# To do:
Copy out the rows word for word, from the very first line of the records through the line containing "I Agree to the and (660, 716)", with both ends included.

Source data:
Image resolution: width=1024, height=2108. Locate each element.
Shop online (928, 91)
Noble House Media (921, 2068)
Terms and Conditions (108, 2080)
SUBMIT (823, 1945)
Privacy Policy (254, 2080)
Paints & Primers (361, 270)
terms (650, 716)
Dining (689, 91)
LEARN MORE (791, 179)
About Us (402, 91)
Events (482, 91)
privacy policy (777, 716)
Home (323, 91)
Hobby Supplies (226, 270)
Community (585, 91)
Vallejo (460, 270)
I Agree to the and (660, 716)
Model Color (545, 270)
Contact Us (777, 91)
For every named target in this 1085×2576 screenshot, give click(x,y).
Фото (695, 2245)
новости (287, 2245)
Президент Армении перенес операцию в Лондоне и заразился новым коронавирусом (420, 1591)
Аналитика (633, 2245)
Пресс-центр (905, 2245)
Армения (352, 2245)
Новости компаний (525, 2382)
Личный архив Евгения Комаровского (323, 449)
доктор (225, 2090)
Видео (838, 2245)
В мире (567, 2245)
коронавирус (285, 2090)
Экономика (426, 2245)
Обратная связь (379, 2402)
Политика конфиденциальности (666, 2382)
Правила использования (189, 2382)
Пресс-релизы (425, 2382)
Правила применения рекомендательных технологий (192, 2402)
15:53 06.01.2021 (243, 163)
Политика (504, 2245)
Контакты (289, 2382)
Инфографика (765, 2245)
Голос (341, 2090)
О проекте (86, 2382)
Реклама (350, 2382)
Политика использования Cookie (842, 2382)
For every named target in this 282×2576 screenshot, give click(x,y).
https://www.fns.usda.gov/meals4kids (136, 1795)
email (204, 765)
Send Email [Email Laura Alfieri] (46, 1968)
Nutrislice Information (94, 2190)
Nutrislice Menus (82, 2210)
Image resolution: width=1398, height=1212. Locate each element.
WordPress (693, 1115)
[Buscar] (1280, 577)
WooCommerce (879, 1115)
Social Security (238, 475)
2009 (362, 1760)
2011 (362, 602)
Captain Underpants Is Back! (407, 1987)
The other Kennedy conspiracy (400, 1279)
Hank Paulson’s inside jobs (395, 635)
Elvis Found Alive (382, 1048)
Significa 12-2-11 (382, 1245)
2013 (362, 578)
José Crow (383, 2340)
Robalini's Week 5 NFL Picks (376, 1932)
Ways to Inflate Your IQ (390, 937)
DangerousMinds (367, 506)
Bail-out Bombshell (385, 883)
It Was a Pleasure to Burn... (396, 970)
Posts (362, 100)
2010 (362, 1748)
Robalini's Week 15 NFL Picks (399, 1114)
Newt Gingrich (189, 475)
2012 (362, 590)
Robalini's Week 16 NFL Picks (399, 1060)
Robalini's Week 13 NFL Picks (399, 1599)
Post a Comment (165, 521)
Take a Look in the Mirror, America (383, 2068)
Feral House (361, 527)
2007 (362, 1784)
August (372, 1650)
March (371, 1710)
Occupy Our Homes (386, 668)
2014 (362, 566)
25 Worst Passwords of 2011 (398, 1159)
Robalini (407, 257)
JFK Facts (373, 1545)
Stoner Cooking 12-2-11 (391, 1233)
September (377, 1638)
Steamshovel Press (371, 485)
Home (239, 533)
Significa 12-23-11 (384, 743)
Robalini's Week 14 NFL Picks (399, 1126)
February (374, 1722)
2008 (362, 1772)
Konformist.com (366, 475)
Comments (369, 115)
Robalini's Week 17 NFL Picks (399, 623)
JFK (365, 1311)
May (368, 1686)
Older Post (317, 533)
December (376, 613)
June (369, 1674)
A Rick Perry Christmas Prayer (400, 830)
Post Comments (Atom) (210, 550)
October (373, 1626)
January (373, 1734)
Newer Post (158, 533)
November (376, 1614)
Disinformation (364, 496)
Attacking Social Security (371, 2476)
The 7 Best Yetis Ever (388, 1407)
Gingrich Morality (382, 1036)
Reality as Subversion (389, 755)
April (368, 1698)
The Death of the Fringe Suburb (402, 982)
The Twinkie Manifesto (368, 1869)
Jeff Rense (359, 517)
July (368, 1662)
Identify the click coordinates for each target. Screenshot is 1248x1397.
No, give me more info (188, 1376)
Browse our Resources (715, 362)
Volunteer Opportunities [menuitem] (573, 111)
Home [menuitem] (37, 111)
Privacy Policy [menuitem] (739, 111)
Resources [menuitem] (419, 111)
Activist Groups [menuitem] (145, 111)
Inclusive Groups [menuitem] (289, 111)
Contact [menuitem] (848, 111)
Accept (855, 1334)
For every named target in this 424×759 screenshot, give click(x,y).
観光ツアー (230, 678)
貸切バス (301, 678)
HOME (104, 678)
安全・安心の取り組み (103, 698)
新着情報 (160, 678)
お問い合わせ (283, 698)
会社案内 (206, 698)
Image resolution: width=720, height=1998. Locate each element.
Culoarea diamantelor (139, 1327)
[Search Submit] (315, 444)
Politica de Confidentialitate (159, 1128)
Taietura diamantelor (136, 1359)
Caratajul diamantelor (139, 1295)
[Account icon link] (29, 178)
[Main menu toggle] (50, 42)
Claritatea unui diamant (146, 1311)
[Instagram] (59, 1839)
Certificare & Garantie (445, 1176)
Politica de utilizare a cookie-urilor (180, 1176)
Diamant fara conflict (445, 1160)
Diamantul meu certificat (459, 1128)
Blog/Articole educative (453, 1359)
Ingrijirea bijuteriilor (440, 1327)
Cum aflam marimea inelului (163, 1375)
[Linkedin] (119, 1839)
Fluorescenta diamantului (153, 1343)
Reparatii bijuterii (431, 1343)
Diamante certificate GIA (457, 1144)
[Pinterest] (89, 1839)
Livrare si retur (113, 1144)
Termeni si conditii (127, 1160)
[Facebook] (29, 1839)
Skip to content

# Result of this exercise:
Image resolution: width=1024, height=2108. Locate each element.
Shop online (928, 91)
Noble House Media (921, 2068)
Terms and Conditions (108, 2080)
SUBMIT (823, 1945)
Privacy Policy (254, 2080)
Paints & Primers (361, 270)
terms (650, 716)
Dining (689, 91)
LEARN MORE (791, 179)
About Us (402, 91)
Events (482, 91)
privacy policy (777, 716)
Home (323, 91)
Hobby Supplies (226, 270)
Community (585, 91)
Vallejo (460, 270)
I Agree to the and (660, 716)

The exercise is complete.